WRITTEN PROBLEM
From the gazetteer thread below, copy word for word the stretch from "On Tue, Jun" through "be worth investigating.".

___ TEXT EXCERPT ___

I don't think I could use the flexible gazetteer to only process a subsection of the document. It still looks like it applies the lookups to the entire documents contents, it just allows for additional preprocessing to substitute tokens (temporarily) before the lookup step based on an annotation type and feature. It may be possible to make it replace all the surrounding text if i added annotations around those section with a feature value of "" which would then have the effect of deleting all but the section im interested in whilst doing the lookup step. Its another option to consider. For now I will stick to processing the whole documents while testing the rest of the process.

Thanks again

Tony

On Tue, Jun 30, 2009 at 8:24 PM, Diana Maynard <d.maynard@dcs.shef.ac.uk> wrote:
Hi Tony
Oh I see what you mean, I misunderstood. Are you sure that the gazetteer lookup will slow things down significantly, as usually it's pretty fast?
You could try using a flexible gazetteer in place of a regular one - I'm not sure if this would actually increase or decrease your processing time though. The advantage is that you can run the flexible gazetteer on a particular set of annotation types, so you could use it after you've run the Annotation Set Transfer. However I'm not sure if it would be appropriate in your situation, and also whether the increase in processing time would outweigh the benefits of not running it over the whole document. Might be worth investigating.

___ DATA SECTION ___

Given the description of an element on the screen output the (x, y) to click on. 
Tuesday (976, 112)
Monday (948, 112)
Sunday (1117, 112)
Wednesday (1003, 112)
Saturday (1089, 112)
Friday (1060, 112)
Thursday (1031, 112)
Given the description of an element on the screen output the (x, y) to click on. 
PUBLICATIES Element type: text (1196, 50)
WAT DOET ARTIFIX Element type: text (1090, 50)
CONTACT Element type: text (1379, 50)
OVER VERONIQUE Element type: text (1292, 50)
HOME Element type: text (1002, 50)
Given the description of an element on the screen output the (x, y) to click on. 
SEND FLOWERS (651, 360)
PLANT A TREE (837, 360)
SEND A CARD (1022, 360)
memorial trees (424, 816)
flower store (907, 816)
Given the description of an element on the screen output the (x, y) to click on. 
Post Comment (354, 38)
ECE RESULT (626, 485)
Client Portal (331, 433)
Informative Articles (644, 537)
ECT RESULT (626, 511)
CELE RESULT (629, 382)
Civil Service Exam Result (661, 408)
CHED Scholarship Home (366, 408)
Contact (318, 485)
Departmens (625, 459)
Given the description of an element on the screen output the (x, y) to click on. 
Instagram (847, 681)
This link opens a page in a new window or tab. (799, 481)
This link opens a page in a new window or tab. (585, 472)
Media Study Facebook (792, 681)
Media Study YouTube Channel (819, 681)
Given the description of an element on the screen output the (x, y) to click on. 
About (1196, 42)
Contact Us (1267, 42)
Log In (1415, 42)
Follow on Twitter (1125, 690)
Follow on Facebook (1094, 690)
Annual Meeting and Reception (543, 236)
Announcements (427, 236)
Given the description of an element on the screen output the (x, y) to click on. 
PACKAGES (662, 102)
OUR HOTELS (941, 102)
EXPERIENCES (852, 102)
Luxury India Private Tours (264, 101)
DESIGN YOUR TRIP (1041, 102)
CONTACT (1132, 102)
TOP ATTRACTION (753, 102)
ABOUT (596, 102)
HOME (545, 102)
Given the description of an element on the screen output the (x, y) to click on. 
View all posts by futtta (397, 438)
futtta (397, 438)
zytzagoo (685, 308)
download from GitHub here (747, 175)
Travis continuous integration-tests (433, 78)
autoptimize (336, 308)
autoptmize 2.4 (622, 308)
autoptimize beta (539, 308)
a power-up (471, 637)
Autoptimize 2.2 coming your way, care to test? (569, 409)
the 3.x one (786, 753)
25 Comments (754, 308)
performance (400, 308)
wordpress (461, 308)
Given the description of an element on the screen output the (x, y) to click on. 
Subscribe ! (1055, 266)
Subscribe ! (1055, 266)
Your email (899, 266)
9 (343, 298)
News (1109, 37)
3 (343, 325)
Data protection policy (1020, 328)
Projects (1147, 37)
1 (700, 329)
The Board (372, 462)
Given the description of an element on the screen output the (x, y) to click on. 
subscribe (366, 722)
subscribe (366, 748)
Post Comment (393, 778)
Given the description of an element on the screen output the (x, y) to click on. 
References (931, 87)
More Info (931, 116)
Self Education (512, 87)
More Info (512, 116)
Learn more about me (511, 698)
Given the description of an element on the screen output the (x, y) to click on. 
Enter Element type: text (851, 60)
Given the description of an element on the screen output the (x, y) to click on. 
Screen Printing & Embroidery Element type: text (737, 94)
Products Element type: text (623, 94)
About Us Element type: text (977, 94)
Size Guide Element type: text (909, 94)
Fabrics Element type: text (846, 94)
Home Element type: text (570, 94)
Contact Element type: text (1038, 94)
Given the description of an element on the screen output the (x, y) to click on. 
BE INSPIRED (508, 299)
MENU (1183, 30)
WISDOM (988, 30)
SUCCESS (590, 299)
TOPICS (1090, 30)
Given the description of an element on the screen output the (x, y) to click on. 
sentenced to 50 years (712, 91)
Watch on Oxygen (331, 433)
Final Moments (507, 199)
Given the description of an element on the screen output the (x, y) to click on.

___

TASK OUTPUT
On Tue, Jun 30, 2009 at 8:24 PM, Diana Maynard <d.maynard@dcs.shef.ac.uk> wrote:
Hi Tony
Oh I see what you mean, I misunderstood. Are you sure that the gazetteer lookup will slow things down significantly, as usually it's pretty fast?
You could try using a flexible gazetteer in place of a regular one - I'm not sure if this would actually increase or decrease your processing time though. The advantage is that you can run the flexible gazetteer on a particular set of annotation types, so you could use it after you've run the Annotation Set Transfer. However I'm not sure if it would be appropriate in your situation, and also whether the increase in processing time would outweigh the benefits of not running it over the whole document. Might be worth investigating.